Input »
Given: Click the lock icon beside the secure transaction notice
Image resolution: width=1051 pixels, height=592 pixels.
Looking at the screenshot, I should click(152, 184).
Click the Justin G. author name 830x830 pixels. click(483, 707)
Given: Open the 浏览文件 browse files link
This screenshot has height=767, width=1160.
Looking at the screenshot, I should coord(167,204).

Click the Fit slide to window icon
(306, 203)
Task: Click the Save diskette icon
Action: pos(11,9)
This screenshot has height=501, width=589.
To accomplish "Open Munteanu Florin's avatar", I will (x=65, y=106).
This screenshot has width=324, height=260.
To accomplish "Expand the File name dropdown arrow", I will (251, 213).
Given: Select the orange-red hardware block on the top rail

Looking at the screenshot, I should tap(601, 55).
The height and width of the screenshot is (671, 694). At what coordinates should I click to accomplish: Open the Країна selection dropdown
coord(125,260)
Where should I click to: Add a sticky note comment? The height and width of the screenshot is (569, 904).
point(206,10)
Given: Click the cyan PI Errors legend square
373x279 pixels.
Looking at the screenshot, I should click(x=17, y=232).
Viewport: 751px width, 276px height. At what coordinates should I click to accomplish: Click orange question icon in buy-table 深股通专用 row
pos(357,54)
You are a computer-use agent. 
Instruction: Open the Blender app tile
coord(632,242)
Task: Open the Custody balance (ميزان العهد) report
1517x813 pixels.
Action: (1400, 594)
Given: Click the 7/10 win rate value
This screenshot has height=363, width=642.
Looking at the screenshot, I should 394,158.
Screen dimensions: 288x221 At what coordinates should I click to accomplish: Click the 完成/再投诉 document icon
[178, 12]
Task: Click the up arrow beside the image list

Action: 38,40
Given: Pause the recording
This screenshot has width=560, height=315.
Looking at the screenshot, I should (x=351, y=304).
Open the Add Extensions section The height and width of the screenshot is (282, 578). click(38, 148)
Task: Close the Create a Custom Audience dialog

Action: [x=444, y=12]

Task to carry out » The answer is every entry, copied word for word.

Response box »
Given: Click the lock icon beside the secure transaction notice
Image resolution: width=1051 pixels, height=592 pixels.
Looking at the screenshot, I should click(152, 184).
Click the Justin G. author name 830x830 pixels. click(483, 707)
Given: Open the 浏览文件 browse files link
This screenshot has height=767, width=1160.
Looking at the screenshot, I should coord(167,204).

Click the Fit slide to window icon
(306, 203)
Task: Click the Save diskette icon
Action: pos(11,9)
This screenshot has height=501, width=589.
To accomplish "Open Munteanu Florin's avatar", I will (x=65, y=106).
This screenshot has width=324, height=260.
To accomplish "Expand the File name dropdown arrow", I will (251, 213).
Given: Select the orange-red hardware block on the top rail

Looking at the screenshot, I should tap(601, 55).
The height and width of the screenshot is (671, 694). At what coordinates should I click to accomplish: Open the Країна selection dropdown
coord(125,260)
Where should I click to: Add a sticky note comment? The height and width of the screenshot is (569, 904).
point(206,10)
Given: Click the cyan PI Errors legend square
373x279 pixels.
Looking at the screenshot, I should click(x=17, y=232).
Viewport: 751px width, 276px height. At what coordinates should I click to accomplish: Click orange question icon in buy-table 深股通专用 row
pos(357,54)
You are a computer-use agent. 
Instruction: Open the Blender app tile
coord(632,242)
Task: Open the Custody balance (ميزان العهد) report
1517x813 pixels.
Action: (1400, 594)
Given: Click the 7/10 win rate value
This screenshot has height=363, width=642.
Looking at the screenshot, I should 394,158.
Screen dimensions: 288x221 At what coordinates should I click to accomplish: Click the 完成/再投诉 document icon
[178, 12]
Task: Click the up arrow beside the image list

Action: 38,40
Given: Pause the recording
This screenshot has width=560, height=315.
Looking at the screenshot, I should (x=351, y=304).
Open the Add Extensions section The height and width of the screenshot is (282, 578). click(38, 148)
Task: Close the Create a Custom Audience dialog

Action: [x=444, y=12]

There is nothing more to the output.